Health checks using command follow Nagios plugin conventions for exit codes:

Exit CodeStatusDescription
0OKCheck passed
1WARNINGCheck passed with warnings (non-critical)
2CRITICALCheck failed
3+UNKNOWNCheck could not determine status

Example

- service:
    - httpd:
        ensure: running
        enable: true
        health_checks:
          - name: check_http
            command: |
              /usr/lib64/nagios/plugins/check_http -H localhost -p 80 --expect "Acme Inc"
            tries: 5
            try_sleep: 1s
            timeout: 10s
ccm ensure service httpd running \
    --check '/usr/lib64/nagios/plugins/check_http -H localhost -p 80' \
    --check-tries 5 \
    --check-sleep 1s

The CLI supports a single health check per resource. For multiple health checks, use a manifest.

This example verifies that the web server responds with content containing “Acme Inc”. If the check fails, it retries up to 5 times with 1 second between attempts.

Goss Format

Health checks using goss_rules embed Goss validation rules directly in the manifest. This allows you to validate system state – running services, listening ports, file contents, HTTP responses, and more – without writing external check scripts.

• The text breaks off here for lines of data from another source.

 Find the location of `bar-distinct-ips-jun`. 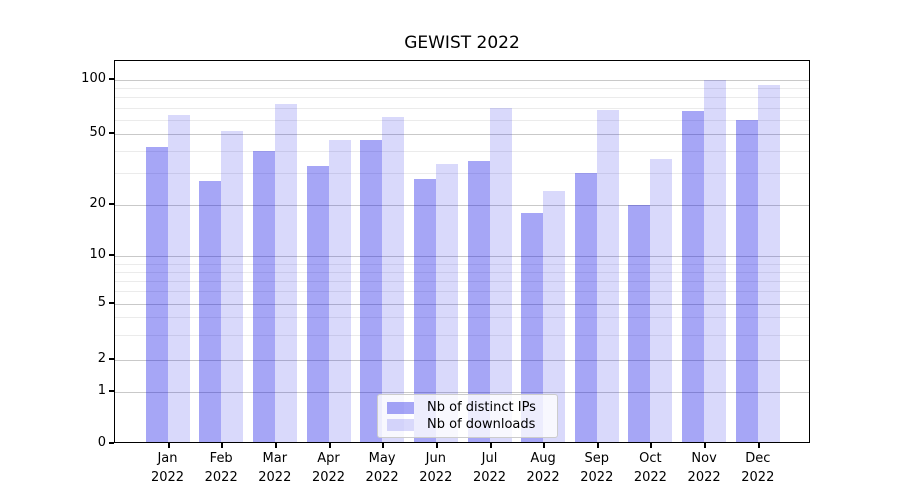

bar-distinct-ips-jun is located at coordinates (424, 310).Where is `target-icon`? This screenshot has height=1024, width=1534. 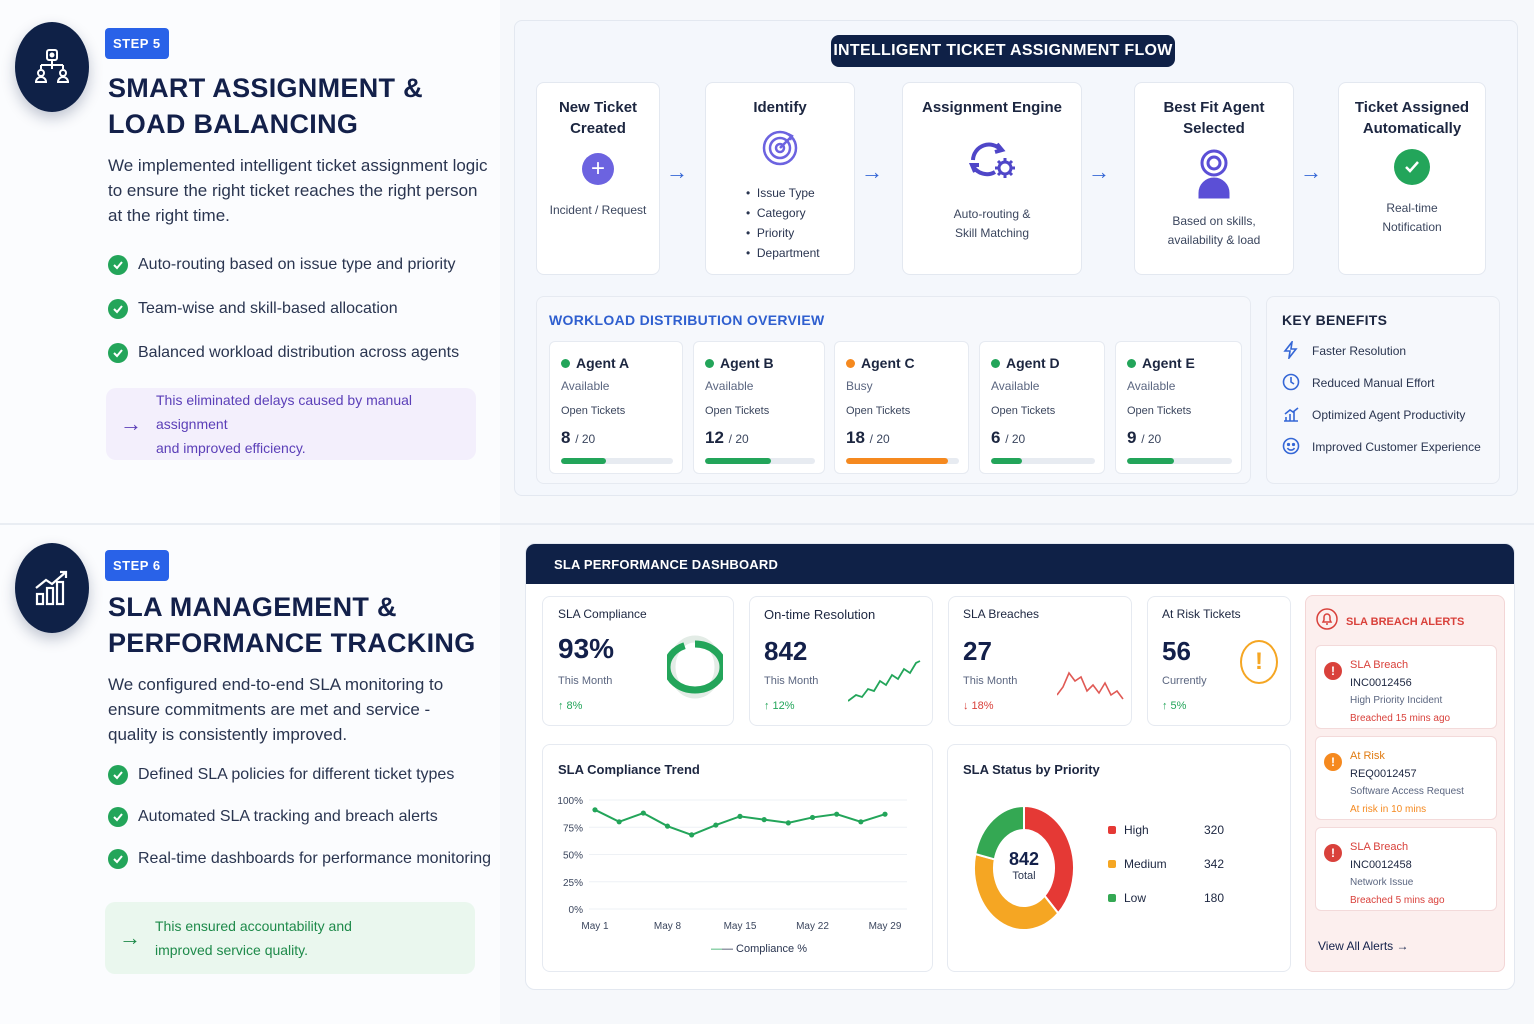 target-icon is located at coordinates (780, 150).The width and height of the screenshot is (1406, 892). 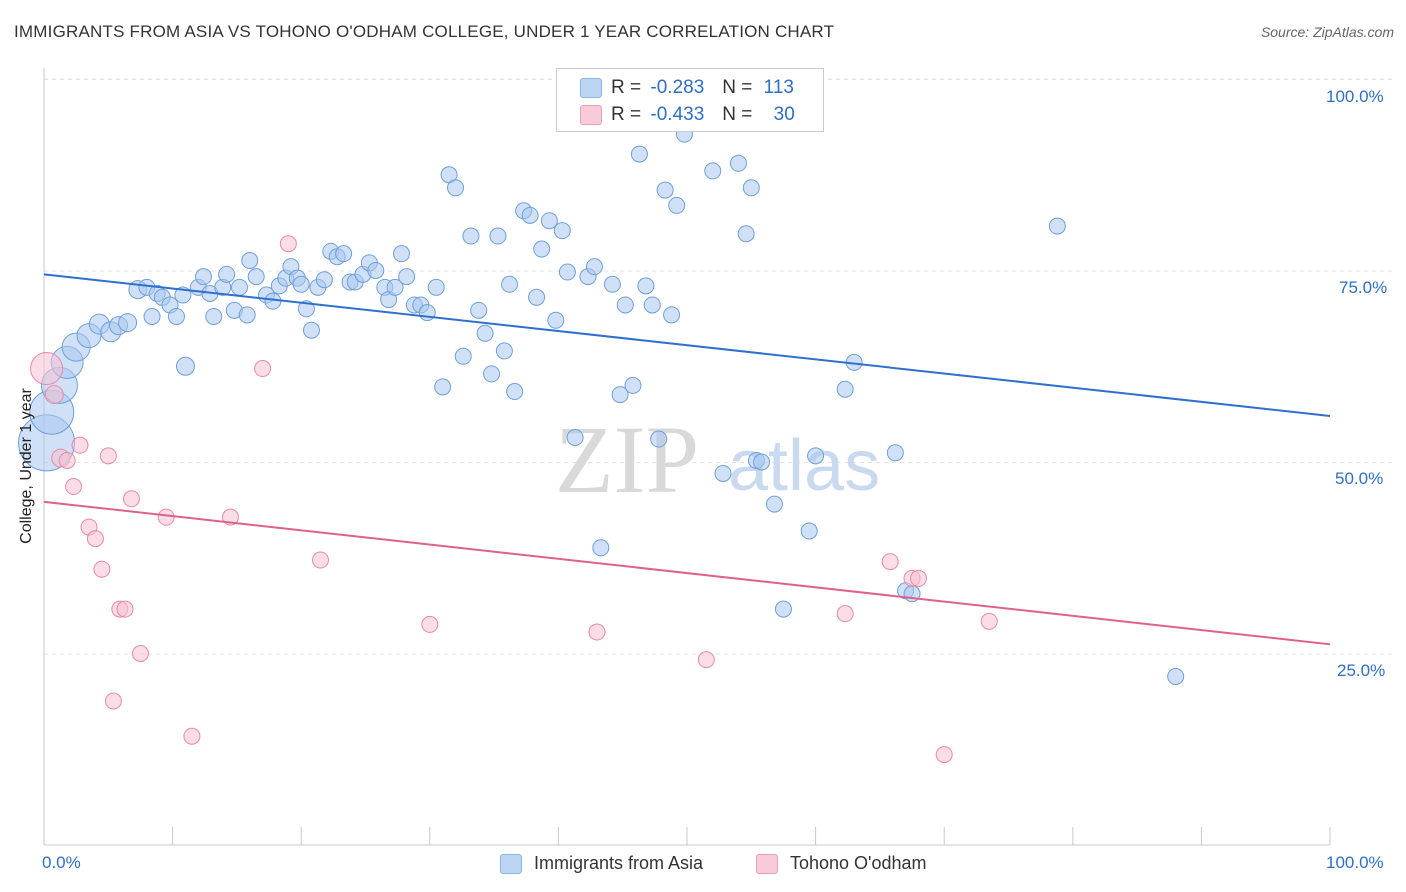 I want to click on stats-r-value: -0.433, so click(x=678, y=114).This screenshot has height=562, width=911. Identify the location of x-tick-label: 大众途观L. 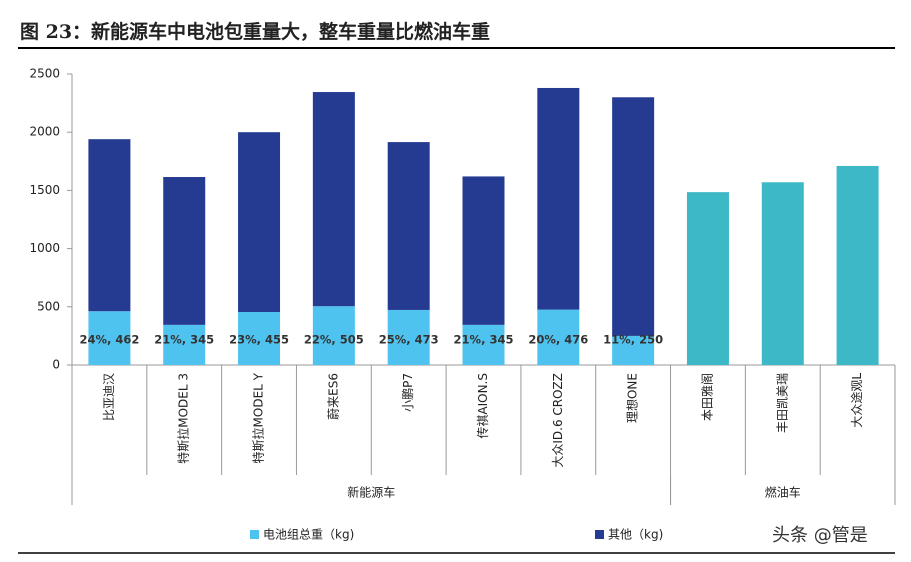
(856, 400).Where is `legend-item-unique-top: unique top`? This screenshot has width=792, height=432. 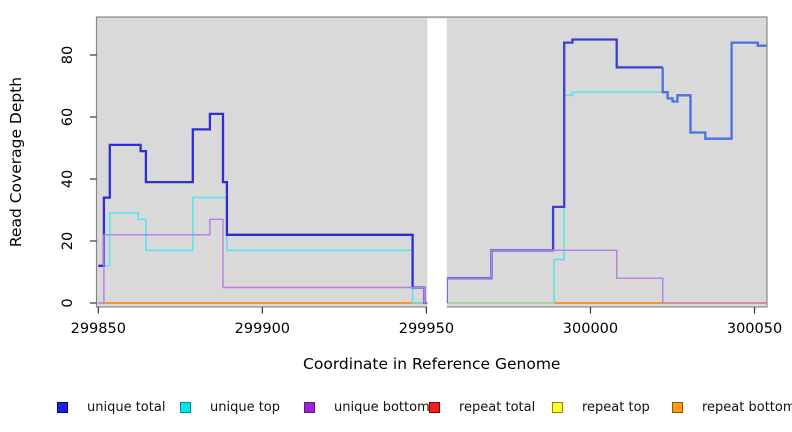 legend-item-unique-top: unique top is located at coordinates (230, 407).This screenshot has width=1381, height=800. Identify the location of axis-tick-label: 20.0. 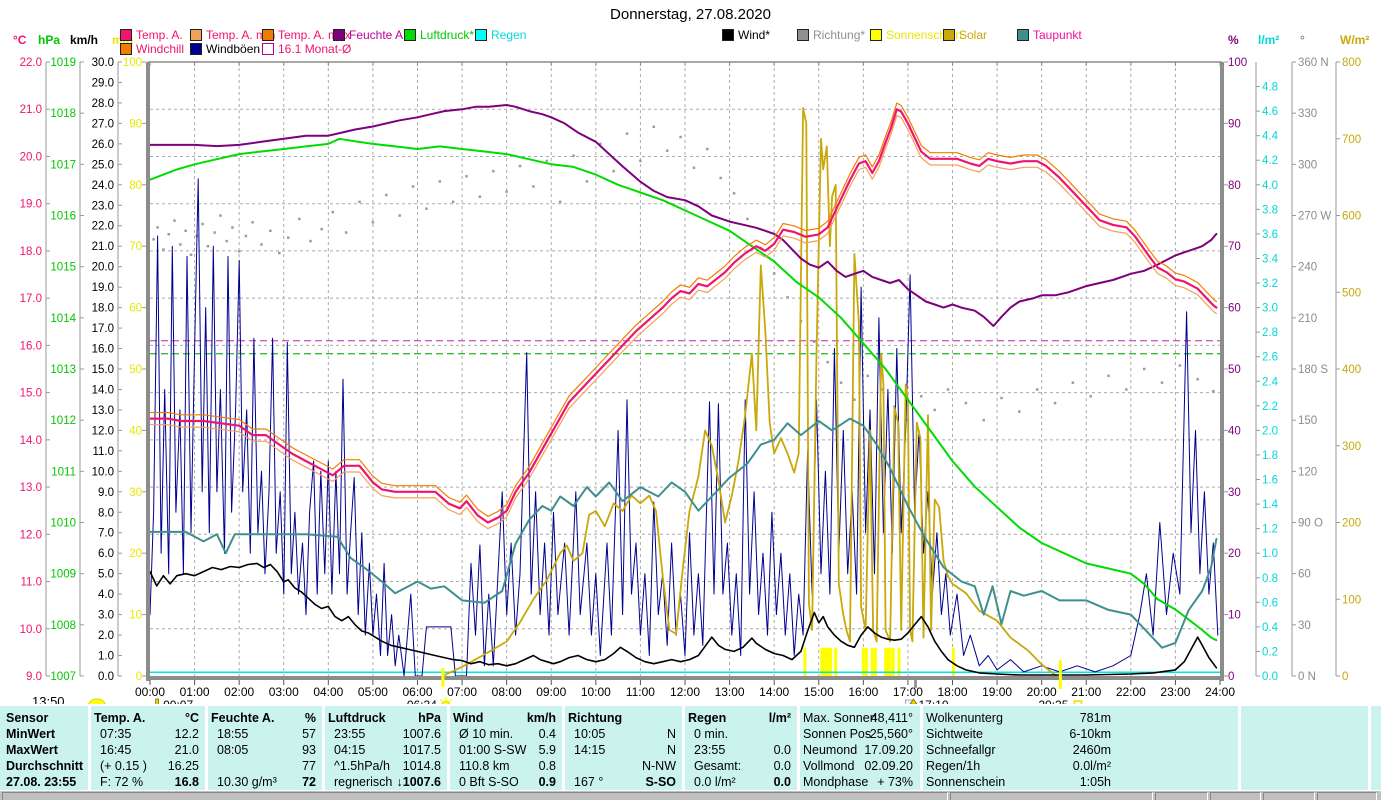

The check result is OK when all Goss rules pass, or CRITICAL when any rule fails. See the Goss documentation for the full list of supported resource types and matchers.

Supported Version

Added in version 0.1.0

Example

- service:
    - httpd:
        ensure: running
        enable: true
        health_checks:
          - name: httpd_health
            goss_rules:
              service:
                httpd:
                  running: true
                  enabled: true
              port:
                tcp:80:
                  listening: true
              http:
                http://localhost:
                  status: 200
                  body:
                    - Acme Inc
            tries: 5
            try_sleep: 1s

This validates that the httpd service is running and enabled, port 80 is listening, and the web server responds with a 200 status containing “Acme Inc”.

Templates in Goss Rules

Goss rules are processed through CCM’s own template engine before evaluation. This means you can use the standard {{ }} expression syntax with access to Facts, Data, and Environ, as well as the lookup(), template(), and jet() functions. See the Data section for full details on template syntax.

health_checks:
  - name: app_check
    goss_rules:
      http:
        "http://localhost:{{ Data.app_port }}/health":
          status: 200
          body:
            - "{{ lookup('data.expected_response', 'ok') }}"
      file:
        "{{ Data.config_path }}":
          exists: true

For more complex rules, you can use the template() function with Jet templates:

health_checks:
  - name: app_check
    goss_rules:
      http:
        "http://localhost:{{ template('check_url.jet') }}":
          status: 200
Note

CCM resolves templates before passing rules to Goss. Goss’s own template variables are not used.

Agent Integration

When running the Agent with health_check_interval configured, health checks run independently of full manifest applies. If any health check returns a CRITICAL status, the agent triggers a remediation apply for that manifest.